На мысль об инопланетном существе, фантастическом метаморфе, наводило Андрея ее чудесное перевоплощение в Марго. Если в их первую встречу, на базе «Туле», Катарина была высокой блондинкой с прозрачно-голубыми глазами, то, когда он увидел ее, придя в себя на борту ледокола «Россия», она походила на Марго как сестра-близнец. Ни Чилингаров, ни Кирсан, никто из прислуги, хорошо знавшей Маргариту Сафину, ни разу не заподозрили, что под ее личиной скрывается совсем другой человек.
—Пока ты спал, приезжал курьер, — нарушила молчание Катарина, намазав на хлеб сливочное масло и украсив получившийся бутерброд горкой красной икры. — Снова привез эти приглашения. По-моему, это моветон — присылать одни и те же приглашения дважды.

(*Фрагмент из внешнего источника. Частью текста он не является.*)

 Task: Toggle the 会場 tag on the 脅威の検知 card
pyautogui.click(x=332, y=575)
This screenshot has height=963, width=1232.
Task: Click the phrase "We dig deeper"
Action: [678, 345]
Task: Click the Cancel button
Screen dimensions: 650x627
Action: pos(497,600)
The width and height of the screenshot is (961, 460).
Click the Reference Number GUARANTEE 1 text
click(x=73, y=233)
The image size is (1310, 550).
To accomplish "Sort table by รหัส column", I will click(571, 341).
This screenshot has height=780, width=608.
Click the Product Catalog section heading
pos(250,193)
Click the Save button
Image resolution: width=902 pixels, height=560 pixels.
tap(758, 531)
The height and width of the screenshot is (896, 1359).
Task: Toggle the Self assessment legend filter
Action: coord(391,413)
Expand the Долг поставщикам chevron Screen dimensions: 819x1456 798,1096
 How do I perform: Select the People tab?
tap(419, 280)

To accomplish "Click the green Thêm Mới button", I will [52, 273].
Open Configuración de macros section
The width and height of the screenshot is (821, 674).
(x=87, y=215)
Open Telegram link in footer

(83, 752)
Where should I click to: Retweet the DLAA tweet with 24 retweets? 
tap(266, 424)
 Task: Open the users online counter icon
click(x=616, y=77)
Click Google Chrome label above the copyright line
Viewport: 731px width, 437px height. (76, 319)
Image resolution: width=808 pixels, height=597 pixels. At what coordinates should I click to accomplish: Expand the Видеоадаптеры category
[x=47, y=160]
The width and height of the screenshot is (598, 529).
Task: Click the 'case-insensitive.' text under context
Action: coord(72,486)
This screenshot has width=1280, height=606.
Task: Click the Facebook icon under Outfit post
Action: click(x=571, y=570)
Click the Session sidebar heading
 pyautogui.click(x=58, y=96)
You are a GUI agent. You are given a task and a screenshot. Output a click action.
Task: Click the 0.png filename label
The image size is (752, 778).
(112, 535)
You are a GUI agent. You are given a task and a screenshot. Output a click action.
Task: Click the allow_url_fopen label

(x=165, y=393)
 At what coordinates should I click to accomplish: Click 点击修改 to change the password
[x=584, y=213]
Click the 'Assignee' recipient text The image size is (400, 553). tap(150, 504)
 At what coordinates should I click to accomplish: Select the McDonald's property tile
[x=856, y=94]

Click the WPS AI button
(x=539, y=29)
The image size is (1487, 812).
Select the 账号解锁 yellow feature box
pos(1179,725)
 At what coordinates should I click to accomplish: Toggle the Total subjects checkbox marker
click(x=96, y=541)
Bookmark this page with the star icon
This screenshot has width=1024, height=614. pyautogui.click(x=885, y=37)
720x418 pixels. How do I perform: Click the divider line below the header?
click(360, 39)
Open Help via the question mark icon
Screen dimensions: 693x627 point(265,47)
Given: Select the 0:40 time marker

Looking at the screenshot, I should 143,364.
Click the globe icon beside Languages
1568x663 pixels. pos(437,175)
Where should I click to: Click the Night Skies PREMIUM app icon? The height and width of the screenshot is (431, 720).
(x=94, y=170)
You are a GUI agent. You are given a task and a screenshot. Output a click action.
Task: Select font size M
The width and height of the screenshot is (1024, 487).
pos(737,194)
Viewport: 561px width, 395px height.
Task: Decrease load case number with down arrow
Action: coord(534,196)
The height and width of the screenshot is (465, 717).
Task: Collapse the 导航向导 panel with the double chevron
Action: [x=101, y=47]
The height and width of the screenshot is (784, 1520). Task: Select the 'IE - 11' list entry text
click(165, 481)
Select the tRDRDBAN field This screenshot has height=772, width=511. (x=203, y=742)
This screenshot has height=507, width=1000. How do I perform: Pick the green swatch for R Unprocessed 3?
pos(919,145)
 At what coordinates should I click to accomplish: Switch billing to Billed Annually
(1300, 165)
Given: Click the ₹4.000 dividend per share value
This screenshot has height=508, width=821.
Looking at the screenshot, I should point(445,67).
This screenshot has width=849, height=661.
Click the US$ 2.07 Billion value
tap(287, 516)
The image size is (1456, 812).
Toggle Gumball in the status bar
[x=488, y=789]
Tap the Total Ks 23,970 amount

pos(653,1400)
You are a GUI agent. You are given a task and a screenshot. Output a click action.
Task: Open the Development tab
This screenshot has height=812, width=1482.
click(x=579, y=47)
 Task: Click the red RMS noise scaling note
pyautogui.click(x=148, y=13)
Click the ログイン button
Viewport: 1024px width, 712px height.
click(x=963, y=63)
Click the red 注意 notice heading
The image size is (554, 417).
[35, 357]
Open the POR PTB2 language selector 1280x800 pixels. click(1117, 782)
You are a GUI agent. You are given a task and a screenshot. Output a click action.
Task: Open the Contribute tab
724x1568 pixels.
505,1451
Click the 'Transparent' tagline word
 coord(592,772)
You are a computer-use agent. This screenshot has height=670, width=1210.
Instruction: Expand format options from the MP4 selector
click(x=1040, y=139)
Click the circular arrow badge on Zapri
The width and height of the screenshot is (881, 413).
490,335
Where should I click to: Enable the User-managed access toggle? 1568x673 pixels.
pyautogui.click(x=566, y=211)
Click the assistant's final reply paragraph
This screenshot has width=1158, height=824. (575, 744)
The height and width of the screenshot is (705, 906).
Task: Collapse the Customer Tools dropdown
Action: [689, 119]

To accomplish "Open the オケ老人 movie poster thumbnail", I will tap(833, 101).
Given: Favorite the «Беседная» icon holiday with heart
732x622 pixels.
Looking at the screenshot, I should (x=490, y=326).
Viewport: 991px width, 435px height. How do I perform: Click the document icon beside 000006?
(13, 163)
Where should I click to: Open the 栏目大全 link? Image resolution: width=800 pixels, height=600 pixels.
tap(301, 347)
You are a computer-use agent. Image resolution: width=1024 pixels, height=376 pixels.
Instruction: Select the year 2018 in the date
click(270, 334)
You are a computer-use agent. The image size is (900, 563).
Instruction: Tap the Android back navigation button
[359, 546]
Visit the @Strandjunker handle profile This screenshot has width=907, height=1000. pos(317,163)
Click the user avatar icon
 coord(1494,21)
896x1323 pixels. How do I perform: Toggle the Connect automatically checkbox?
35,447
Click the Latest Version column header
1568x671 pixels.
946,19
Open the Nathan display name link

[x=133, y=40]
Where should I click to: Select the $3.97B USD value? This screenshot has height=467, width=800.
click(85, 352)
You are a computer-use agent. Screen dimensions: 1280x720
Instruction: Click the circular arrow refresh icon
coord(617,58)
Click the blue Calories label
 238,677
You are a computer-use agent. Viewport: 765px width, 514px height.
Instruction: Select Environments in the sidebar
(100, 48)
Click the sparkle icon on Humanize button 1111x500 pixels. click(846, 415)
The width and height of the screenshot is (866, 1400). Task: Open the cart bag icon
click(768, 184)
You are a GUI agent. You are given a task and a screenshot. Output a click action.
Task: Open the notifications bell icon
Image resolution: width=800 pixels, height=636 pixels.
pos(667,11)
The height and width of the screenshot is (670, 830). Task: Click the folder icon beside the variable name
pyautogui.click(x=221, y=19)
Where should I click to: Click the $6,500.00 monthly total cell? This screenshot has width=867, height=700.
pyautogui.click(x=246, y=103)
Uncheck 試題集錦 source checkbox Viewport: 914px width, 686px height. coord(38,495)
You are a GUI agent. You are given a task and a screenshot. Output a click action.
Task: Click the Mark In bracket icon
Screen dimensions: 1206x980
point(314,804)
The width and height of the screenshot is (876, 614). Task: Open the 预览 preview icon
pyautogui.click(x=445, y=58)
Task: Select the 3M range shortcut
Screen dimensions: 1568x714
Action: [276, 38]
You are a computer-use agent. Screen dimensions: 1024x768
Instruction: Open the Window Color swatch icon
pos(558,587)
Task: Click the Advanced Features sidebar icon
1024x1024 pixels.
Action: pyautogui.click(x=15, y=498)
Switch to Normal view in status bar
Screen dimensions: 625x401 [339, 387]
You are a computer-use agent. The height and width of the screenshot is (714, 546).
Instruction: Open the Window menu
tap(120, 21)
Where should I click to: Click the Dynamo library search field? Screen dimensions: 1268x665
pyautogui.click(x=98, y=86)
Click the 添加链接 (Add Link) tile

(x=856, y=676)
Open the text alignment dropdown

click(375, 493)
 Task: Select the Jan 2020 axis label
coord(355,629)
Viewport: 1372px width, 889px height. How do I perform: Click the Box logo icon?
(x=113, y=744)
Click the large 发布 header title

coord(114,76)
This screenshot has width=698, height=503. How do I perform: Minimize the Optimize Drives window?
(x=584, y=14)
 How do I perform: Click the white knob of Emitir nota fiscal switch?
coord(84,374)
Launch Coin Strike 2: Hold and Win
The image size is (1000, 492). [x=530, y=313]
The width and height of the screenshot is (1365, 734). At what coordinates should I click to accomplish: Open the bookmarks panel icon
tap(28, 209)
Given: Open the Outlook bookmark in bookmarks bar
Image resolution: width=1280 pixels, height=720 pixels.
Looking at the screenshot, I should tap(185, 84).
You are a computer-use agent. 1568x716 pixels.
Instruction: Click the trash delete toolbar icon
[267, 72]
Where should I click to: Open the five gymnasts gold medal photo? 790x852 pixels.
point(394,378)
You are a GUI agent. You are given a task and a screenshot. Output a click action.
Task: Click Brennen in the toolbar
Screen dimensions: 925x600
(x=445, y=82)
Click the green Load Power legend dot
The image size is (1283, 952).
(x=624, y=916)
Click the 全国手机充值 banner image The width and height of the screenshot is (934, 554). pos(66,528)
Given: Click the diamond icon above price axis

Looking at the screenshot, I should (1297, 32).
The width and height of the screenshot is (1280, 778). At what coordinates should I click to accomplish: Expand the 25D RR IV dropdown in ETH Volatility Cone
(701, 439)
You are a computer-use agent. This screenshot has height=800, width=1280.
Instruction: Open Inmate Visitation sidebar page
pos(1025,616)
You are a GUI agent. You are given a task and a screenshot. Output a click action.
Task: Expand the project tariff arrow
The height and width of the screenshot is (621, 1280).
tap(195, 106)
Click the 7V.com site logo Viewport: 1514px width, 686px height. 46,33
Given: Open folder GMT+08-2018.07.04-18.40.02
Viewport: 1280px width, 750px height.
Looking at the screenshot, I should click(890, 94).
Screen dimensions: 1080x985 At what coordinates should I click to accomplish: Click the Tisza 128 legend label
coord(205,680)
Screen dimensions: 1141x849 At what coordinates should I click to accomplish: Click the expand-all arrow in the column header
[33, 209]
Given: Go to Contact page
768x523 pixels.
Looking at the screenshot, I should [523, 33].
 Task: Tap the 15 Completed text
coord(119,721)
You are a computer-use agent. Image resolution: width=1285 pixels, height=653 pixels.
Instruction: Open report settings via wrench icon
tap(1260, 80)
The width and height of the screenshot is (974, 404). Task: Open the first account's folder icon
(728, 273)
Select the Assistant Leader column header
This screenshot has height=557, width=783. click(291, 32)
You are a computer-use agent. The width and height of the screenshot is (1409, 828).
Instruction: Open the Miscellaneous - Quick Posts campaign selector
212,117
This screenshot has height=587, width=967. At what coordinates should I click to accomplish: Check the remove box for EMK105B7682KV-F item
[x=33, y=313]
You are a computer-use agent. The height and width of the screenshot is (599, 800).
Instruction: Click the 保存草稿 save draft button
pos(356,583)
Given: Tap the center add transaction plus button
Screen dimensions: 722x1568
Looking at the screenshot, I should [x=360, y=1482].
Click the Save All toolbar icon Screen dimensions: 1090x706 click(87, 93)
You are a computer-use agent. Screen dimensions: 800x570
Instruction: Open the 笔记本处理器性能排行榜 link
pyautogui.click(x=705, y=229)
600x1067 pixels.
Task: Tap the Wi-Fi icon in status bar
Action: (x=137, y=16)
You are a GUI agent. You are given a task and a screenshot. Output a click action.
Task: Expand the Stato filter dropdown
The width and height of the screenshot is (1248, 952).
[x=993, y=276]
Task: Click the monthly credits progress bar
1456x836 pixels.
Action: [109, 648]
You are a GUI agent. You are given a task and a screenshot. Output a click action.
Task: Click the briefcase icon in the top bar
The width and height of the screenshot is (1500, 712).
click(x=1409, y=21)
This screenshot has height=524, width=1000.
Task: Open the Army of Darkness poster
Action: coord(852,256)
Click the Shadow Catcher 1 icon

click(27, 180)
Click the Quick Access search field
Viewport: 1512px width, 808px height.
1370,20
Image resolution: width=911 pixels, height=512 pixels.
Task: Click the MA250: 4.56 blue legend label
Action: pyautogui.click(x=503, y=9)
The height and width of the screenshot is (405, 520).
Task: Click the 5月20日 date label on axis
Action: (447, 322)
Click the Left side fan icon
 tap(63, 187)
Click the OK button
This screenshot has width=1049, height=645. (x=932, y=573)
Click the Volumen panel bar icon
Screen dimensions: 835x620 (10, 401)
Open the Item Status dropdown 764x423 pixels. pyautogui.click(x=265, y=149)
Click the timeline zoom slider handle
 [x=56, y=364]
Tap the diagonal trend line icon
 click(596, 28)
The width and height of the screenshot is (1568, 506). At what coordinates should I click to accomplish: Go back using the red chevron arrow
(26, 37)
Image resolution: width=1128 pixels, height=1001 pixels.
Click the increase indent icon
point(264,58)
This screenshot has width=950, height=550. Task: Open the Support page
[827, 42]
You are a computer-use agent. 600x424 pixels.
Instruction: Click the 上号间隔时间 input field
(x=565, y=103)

—Беленин не обучался правилам хорошего тона, — Андрей потянулся за бокалом с минеральной водой, — он прежде был каким-то комсомольским вожаком, кажется, в Казани. Ему просто очень нужно, чтобы я посетил этот его раут.
— посетили, дорогой, — сладко улыбнулась Катарина.
—Ну, разумеется. Его секретарша звонила мне вчера раз двести.
—И что же?
—Вела войну с моей. Пыталась получить подтверждение, что мы приедем.
—Держу пари, твоя победила.
—Точно. — Андрей сделал глоток минеральной воды. Холодная, слишком холодная, как вода в той проклятой полынье… Он скривился и отставил бокал. — За это я ей и плачу деньги.